## YOUR TASK:
Find the lines of the data below that include "ГОСТ". Report their number only.

(Extracted data entries)
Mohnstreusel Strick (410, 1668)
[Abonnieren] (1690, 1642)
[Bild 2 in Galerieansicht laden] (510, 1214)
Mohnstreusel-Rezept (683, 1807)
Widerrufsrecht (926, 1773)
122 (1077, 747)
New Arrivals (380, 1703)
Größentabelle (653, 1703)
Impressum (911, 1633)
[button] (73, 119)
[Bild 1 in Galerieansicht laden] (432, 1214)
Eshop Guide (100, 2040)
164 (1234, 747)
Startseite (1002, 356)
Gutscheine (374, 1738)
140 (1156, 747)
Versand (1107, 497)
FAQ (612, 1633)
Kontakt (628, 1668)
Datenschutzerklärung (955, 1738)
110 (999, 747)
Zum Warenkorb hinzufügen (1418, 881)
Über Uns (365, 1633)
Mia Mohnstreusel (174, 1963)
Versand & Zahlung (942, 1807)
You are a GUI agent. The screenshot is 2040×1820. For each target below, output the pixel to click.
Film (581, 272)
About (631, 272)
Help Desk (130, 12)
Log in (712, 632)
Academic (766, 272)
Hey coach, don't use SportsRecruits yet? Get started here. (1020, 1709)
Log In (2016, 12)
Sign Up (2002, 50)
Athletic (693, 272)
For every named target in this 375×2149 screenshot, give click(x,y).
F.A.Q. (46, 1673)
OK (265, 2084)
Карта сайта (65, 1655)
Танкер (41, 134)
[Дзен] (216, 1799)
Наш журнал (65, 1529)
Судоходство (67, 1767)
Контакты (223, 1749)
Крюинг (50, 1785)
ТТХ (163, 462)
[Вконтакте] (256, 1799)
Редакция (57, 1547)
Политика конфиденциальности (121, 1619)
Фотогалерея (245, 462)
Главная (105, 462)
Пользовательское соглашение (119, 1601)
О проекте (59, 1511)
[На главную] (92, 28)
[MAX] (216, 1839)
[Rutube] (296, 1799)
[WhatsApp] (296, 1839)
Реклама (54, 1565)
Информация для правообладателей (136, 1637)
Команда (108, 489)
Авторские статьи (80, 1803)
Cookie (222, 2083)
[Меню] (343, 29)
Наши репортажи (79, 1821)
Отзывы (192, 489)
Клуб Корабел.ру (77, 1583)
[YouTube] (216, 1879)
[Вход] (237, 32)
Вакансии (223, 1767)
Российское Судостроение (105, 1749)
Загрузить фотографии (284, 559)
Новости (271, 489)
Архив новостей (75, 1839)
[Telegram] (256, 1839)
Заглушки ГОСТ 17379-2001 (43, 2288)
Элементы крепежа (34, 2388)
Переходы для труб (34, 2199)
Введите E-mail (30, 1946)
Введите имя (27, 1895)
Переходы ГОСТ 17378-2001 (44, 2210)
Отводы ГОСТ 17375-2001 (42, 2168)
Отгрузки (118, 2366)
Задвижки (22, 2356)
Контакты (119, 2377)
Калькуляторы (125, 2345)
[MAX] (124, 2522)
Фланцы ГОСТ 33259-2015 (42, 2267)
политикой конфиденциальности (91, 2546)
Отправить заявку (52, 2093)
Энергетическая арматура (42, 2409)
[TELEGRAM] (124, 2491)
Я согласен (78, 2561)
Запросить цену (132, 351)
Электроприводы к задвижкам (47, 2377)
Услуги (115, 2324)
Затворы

## OUTPUT FOR THIS EXERCISE:
4